• Your assignment: Could you reproduce all of these records exactly?
__________________________________________________
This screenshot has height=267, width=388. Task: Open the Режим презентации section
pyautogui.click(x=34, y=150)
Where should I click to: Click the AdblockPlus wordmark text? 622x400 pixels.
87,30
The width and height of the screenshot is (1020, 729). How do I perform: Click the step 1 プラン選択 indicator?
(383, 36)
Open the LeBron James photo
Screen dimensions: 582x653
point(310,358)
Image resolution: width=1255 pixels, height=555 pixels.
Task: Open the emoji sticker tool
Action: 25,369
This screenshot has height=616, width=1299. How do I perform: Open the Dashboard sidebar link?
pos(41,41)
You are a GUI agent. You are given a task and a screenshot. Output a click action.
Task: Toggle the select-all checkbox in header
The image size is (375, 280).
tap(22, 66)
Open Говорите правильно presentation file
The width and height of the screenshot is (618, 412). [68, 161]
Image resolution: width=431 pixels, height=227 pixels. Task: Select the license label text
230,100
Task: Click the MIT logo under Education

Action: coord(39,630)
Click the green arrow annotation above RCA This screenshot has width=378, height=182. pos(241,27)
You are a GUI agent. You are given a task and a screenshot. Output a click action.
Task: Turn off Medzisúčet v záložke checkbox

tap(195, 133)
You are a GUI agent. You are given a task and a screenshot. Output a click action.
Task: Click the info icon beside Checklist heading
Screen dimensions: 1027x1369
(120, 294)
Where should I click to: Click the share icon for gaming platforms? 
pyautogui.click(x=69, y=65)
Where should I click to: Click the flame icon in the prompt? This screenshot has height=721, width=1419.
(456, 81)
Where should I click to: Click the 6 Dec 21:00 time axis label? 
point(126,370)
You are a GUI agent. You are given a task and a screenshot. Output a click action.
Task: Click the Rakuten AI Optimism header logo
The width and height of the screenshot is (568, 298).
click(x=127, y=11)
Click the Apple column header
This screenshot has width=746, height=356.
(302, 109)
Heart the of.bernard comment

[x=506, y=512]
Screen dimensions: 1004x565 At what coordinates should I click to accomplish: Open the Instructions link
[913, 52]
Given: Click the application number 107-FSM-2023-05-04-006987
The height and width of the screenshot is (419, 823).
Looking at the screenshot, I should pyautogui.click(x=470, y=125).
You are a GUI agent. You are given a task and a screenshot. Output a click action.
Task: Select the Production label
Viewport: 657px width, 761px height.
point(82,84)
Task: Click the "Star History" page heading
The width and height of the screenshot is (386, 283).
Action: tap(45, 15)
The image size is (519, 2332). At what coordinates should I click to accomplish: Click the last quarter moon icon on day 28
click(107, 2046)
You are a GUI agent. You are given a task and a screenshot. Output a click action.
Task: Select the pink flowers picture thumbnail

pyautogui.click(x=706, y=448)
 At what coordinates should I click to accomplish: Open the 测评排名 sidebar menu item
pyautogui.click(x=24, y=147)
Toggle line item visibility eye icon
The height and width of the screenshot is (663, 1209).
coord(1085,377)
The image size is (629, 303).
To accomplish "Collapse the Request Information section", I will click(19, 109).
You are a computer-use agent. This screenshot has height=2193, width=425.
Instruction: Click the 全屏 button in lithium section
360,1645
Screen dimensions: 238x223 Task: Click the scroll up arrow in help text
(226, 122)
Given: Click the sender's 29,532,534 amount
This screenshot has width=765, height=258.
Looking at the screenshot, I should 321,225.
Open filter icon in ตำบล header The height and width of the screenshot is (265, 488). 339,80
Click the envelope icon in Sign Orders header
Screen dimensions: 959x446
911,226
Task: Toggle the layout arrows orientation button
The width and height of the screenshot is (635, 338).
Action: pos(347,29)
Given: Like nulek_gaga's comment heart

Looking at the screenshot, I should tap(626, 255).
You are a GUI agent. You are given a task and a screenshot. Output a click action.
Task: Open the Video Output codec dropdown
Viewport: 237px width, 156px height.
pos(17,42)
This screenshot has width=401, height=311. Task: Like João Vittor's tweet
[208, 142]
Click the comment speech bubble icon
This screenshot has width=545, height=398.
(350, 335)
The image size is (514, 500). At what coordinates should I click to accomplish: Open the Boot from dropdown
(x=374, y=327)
__________________________________________________
• Response below:
This screenshot has height=267, width=388. Task: Open the Режим презентации section
pyautogui.click(x=34, y=150)
Where should I click to: Click the AdblockPlus wordmark text? 622x400 pixels.
87,30
The width and height of the screenshot is (1020, 729). How do I perform: Click the step 1 プラン選択 indicator?
(383, 36)
Open the LeBron James photo
Screen dimensions: 582x653
point(310,358)
Image resolution: width=1255 pixels, height=555 pixels.
Task: Open the emoji sticker tool
Action: 25,369
This screenshot has height=616, width=1299. How do I perform: Open the Dashboard sidebar link?
pos(41,41)
You are a GUI agent. You are given a task and a screenshot. Output a click action.
Task: Toggle the select-all checkbox in header
The image size is (375, 280).
tap(22, 66)
Open Говорите правильно presentation file
The width and height of the screenshot is (618, 412). [68, 161]
Image resolution: width=431 pixels, height=227 pixels. Task: Select the license label text
230,100
Task: Click the MIT logo under Education

Action: coord(39,630)
Click the green arrow annotation above RCA This screenshot has width=378, height=182. pos(241,27)
You are a GUI agent. You are given a task and a screenshot. Output a click action.
Task: Turn off Medzisúčet v záložke checkbox

tap(195, 133)
You are a GUI agent. You are given a task and a screenshot. Output a click action.
Task: Click the info icon beside Checklist heading
Screen dimensions: 1027x1369
(120, 294)
Where should I click to: Click the share icon for gaming platforms? 
pyautogui.click(x=69, y=65)
Where should I click to: Click the flame icon in the prompt? This screenshot has height=721, width=1419.
(456, 81)
Where should I click to: Click the 6 Dec 21:00 time axis label? 
point(126,370)
You are a GUI agent. You are given a task and a screenshot. Output a click action.
Task: Click the Rakuten AI Optimism header logo
The width and height of the screenshot is (568, 298).
click(x=127, y=11)
Click the Apple column header
This screenshot has width=746, height=356.
(302, 109)
Heart the of.bernard comment

[x=506, y=512]
Screen dimensions: 1004x565 At what coordinates should I click to accomplish: Open the Instructions link
[913, 52]
Given: Click the application number 107-FSM-2023-05-04-006987
The height and width of the screenshot is (419, 823).
Looking at the screenshot, I should pyautogui.click(x=470, y=125).
You are a GUI agent. You are given a task and a screenshot. Output a click action.
Task: Select the Production label
Viewport: 657px width, 761px height.
point(82,84)
Task: Click the "Star History" page heading
The width and height of the screenshot is (386, 283).
Action: tap(45, 15)
The image size is (519, 2332). At what coordinates should I click to accomplish: Click the last quarter moon icon on day 28
click(107, 2046)
You are a GUI agent. You are given a task and a screenshot. Output a click action.
Task: Select the pink flowers picture thumbnail

pyautogui.click(x=706, y=448)
 At what coordinates should I click to accomplish: Open the 测评排名 sidebar menu item
pyautogui.click(x=24, y=147)
Toggle line item visibility eye icon
The height and width of the screenshot is (663, 1209).
coord(1085,377)
The image size is (629, 303).
To accomplish "Collapse the Request Information section", I will click(19, 109).
You are a computer-use agent. This screenshot has height=2193, width=425.
Instruction: Click the 全屏 button in lithium section
360,1645
Screen dimensions: 238x223 Task: Click the scroll up arrow in help text
(226, 122)
Given: Click the sender's 29,532,534 amount
This screenshot has width=765, height=258.
Looking at the screenshot, I should 321,225.
Open filter icon in ตำบล header The height and width of the screenshot is (265, 488). 339,80
Click the envelope icon in Sign Orders header
Screen dimensions: 959x446
911,226
Task: Toggle the layout arrows orientation button
The width and height of the screenshot is (635, 338).
Action: pos(347,29)
Given: Like nulek_gaga's comment heart

Looking at the screenshot, I should tap(626, 255).
You are a GUI agent. You are given a task and a screenshot. Output a click action.
Task: Open the Video Output codec dropdown
Viewport: 237px width, 156px height.
pos(17,42)
This screenshot has width=401, height=311. Task: Like João Vittor's tweet
[208, 142]
Click the comment speech bubble icon
This screenshot has width=545, height=398.
(350, 335)
The image size is (514, 500). At what coordinates should I click to accomplish: Open the Boot from dropdown
(x=374, y=327)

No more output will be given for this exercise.